Un modèle multilingue équilibré et donc « pluriculturel » est donc nécessaire.

Problèmes juridiques et techniques :
  • Absence de vérification d’âge des utilisateurs.
  • Manque de base juridique pour la collecte externe de données.
  • Impossibilité technique d’appliquer le droit à l’oubli pendant la phase d’apprentissage, soulignant la nécessité d’une réglementation adaptée.
Risques d’usage
  • Le manque de distinctions entre un texte écrit par un être humain et celui généré par un système IA est un problème d’éthique majeur (cas du journalisme automatisé ou de la triche des étudiants).
  • Or si le texte produit pose polémique, il faut pouvoir tracer son origine pour attribuer la responsabilité.

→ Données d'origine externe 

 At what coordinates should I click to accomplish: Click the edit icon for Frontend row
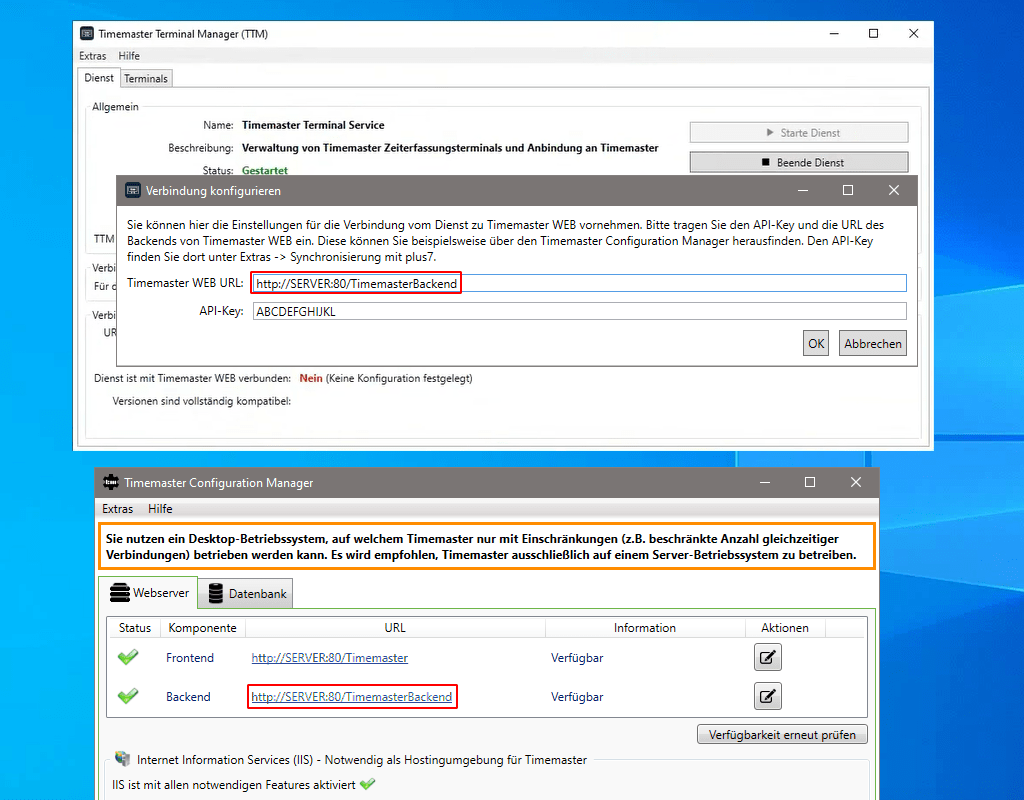767,657
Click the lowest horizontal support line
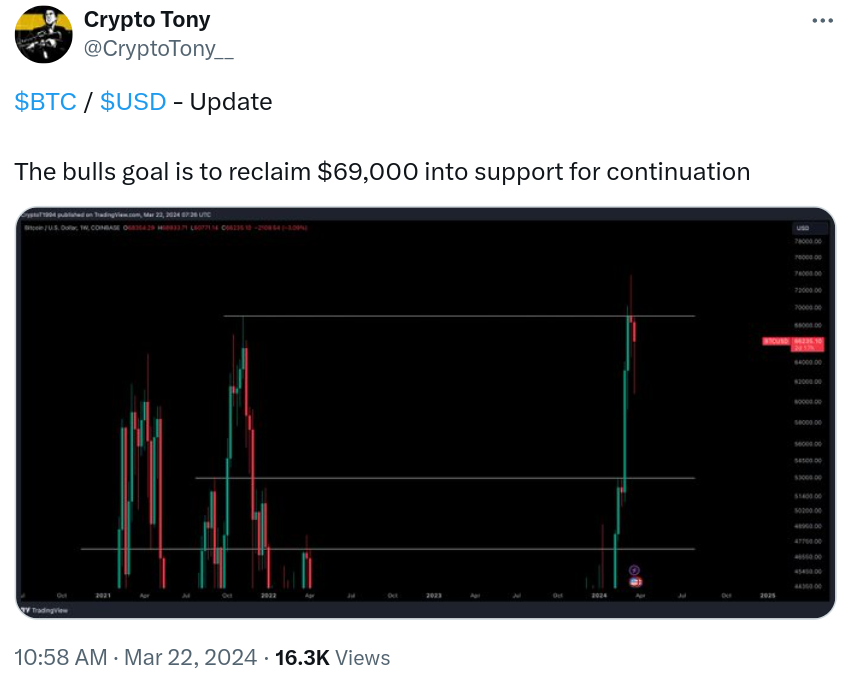Screen dimensions: 843x683 pyautogui.click(x=388, y=549)
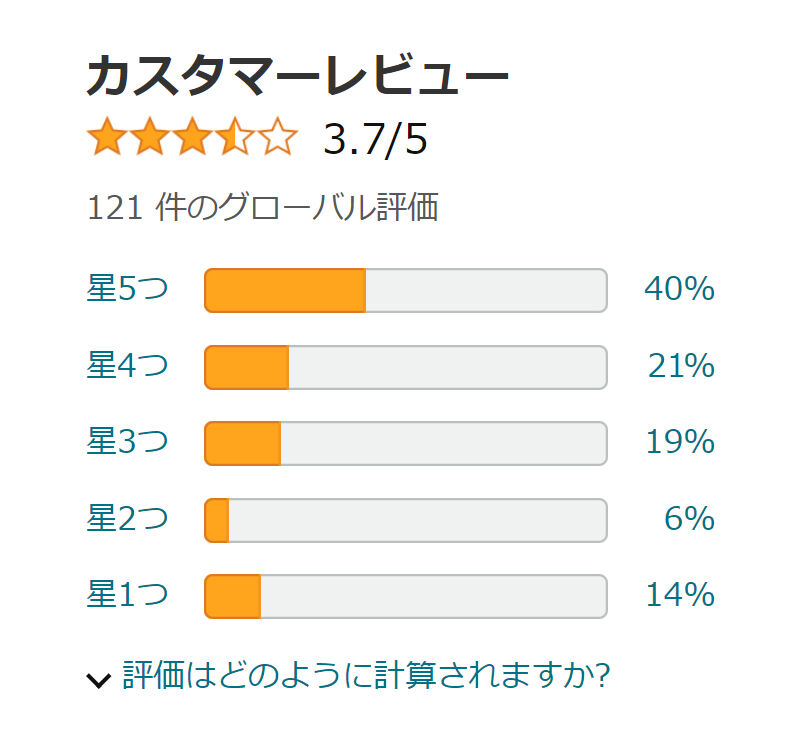This screenshot has height=734, width=796.
Task: Click the first orange rating star
Action: click(107, 138)
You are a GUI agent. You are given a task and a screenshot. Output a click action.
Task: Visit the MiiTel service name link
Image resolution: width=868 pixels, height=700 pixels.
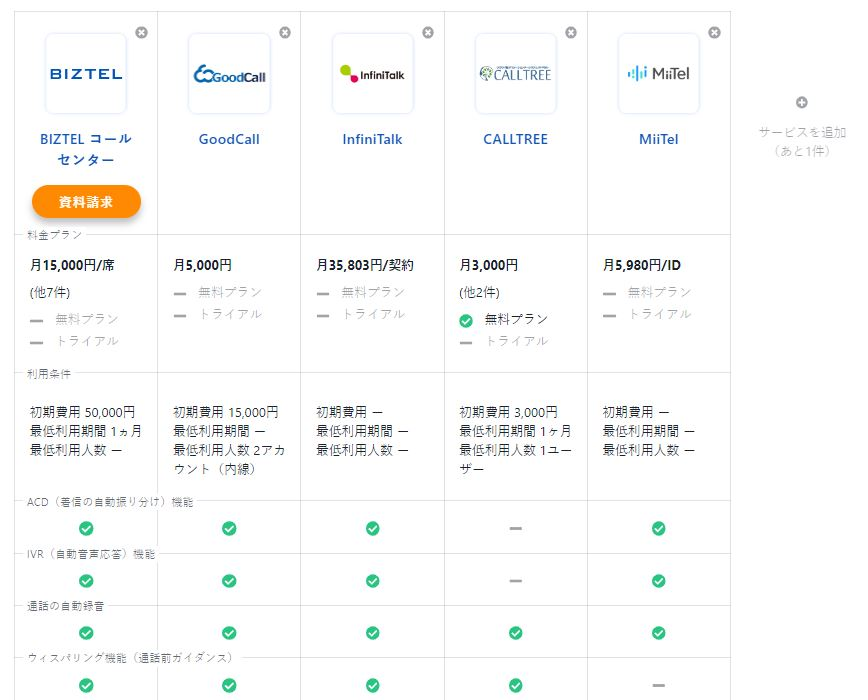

La solution est d’introduire systématiquement des codes en filigrane (watermarks) dans les résultats suffisamment longs et élaborées des LLM pour distinguer la production d’une machine à celle d’un auteur humain. Les recherches sur les codes en filigranes doivent être simplifiés.

Un nouveau guide de recommandations pour une IA responsable

Fabien Abrikh
Rappelons qu’en tant qu’association loi 1901, l’INR n’a pas vocation à faire de l’accompagnement individualisé. En revanche, nous travaillons collectivement sur notre guide de recommandations d’une IA responsable, à partir des projets IA existants ou en devenir menés par des bénévoles de l’INR. Nous publierons le 17 juin prochain l’ensemble de ces recommandations basées sur plus de 100 bénévoles avec différents profils (data scientist, sociologue, juriste, Product owner…).

Ce premier guide d’aide permettra à chacun de se poser les bonnes questions, en adressant tous les aspects « prosperity/ people/ planet » sur l’ensemble du cycle de vie.

Cela visera à challenger des IA existantes, mais aussi à mieux construire un mandat de projet avant lancement.

Le mot de la fin ?

Fabien Abrikh
En conclusion, bien que les IA génératives ouvrent la voie à une nouvelle ère de possibilités, la vigilance et la régulation sont essentielles pour naviguer avec succès dans ce paysage technologique en constante évolution. Collaborons pour façonner un avenir numérique responsable.

Rendez-vous à partir du 17 JUIN pour découvrir le guide de recommandations de l’INR, afin d’intégrer les bonnes pratiques d’une IA Responsable à vos projets et services numériques !

Focus sur l’INR

Créée sous forme d’association en 2018, l’INR (Institut du Numérique Responsable) est issue d’un collectif qui travaille depuis 2014 sur le Green IT.  L’INR a pour mission de promouvoir un numérique soutenable, inclusif, paritaire et éthique, auprès de l’ensemble des acteurs privés, publics, politiques et associatifs. Parmi ses adhérents, on retrouve des entreprises – de la TPE au CAC40-, des collectivités locales, des grandes écoles et universités, ainsi que des associations comme la French Tech.
L’INR a créé la Charte Numérique Responsable, signée à ce jour par plus de 770 organisations, représentant presque 2,4 millions de salariés engagés. Pour aller plus loin, il est aussi possible de lancer un processus de labellisation comportant 2 niveaux d’exigence.
L’INR est domiciliée à La Rochelle, sur le campus universitaire.